Painting has attracted me with its capacity to depict randomness and reticence, and likewise, its capacity to show figures lacking clear demarcation. In my opinion, in real life there are no clear boundaries. It is often difficult to determine where one ends and another begins. Everything in our world is in constant motion, and is in a perpetual process of flux from one state to the next. This applies not only to objects, but also to our perception and understanding of these objects. Not only do the boundaries between objects and air blur, so too does the conditional boundary between that which is visible to the eye and that which is unseen. This happens with everything that comprises our world. The types of plants and animals, peoples and races, religions and political systems, government, ethics – everything is in constant transformation, and often has no clear boundaries. Even the land and ocean are separated by a nervous strip of constantly changing surf.Watercolor on damp paper is a wonderful visual metaphor of this quality of reality. Thick, succulent brushstrokes on raw textured paper—and an interesting process begins; as the paint begins to stretch out across the page, changing its color and tone, it crosses paths with a similar stream from another stroke, then another, and the next. This results in a complex and multi-layered fragment, multidimensional and to a certain extent, random. That is to say, it is not exactly hand-crafted, but even in all its uncertainty and randomness, the image maintains a level of specificity of form.
To me, in essence, there is no difference whether my brushstrokes will remind the viewer of reality or become absolute abstractions; whether a tree or sky appears under my brush, a barely recognizable, exaggerated form, or a formless colored stain. I love to observe how the colors fight for their locations on the canvas; some dominate, displace, others give way to one another. I am happy if the dried paper is left with an imprint of the climax of the most dramatic battle that took place there, and I am upset if the escaped colors freeze in an extinguished pose, not fully capturing the beautiful flames of the battle they fought.

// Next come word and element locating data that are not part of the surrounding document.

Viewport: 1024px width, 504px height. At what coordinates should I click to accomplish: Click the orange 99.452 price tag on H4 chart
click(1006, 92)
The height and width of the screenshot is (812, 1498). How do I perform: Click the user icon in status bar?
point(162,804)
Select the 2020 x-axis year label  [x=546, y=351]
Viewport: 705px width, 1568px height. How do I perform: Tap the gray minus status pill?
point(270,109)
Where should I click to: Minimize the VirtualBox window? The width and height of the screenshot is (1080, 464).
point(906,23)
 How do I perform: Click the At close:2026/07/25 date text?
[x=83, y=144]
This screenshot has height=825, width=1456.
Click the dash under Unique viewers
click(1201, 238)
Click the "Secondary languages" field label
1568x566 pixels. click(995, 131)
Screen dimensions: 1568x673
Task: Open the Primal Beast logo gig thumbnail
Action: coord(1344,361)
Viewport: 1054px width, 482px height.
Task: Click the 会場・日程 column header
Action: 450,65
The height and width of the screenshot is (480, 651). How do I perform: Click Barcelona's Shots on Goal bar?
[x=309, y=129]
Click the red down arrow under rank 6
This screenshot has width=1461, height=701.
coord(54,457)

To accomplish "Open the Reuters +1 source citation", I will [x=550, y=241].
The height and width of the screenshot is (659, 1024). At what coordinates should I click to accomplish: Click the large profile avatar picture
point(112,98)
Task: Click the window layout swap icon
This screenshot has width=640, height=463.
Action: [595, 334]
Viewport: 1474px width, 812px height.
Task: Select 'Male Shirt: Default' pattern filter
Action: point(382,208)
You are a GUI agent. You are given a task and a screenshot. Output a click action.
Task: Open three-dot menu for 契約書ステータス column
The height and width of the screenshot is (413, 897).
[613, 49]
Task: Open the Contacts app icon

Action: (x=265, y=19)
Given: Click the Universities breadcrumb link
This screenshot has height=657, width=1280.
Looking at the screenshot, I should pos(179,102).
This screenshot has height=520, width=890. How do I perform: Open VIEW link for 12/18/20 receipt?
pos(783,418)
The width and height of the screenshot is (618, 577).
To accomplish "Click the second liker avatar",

My favorite time of year is the fall and winter, when there is either a riot of colors left on sunbleached leaves, or only bare tree-carcasses are left standing from this natural tumult. The echoes of this battlefield reflect on the prismatic snow and the infinitely broad and eternally unique arrangements of colors spilling about in the skies. My favorite times of the day are sunrise and sunset, when colors flow from fog as if in a reverse process of watercolor painting, and blurred unknown patches of color appear and flow into indiscernible forms which slowly develop into familiar realities. Or, conversely, familiar skies begin to disintegrate into lush, vibrant colors and sink into the night.
I also enjoy the films of Tarkovsky, Bergman, and Fellini, where there is also more to the image than meets the eye. Re-watching their films, we see constantly shifting boundaries, forcing us to think harder and more deeply about their meanings.
I seek to capture this dynamism in my work. Through my watercolors, I share my enthusiasm and awe of this exciting, complex and often ambiguous world we live in with those around me.
Shalum Shalumov
“Expectation” is really conveying the mood.
Thank you. This work is from the “Fire” series.
Я буду и дальше продолжать наблюдать, как краски дерутся на твоих полотнах.
пускай они – драки – будут только живописные – за место на холсте.
Успехов тебе, Шалум! Ты – прекрасный живописец и человек!
Ну вот, нарвался на дифирамб. Спасибо большое. Будем стараться.
It is a great gift of being able to write paintings with watercolors, and the wet one is top of the human abilities, in my opinion. Shalum, you are a real genius when you are not trying to describe the things to the last point but feel them, it is a presence of infinity in your work then! Stay in emotion! it is yours and you are at ease with it!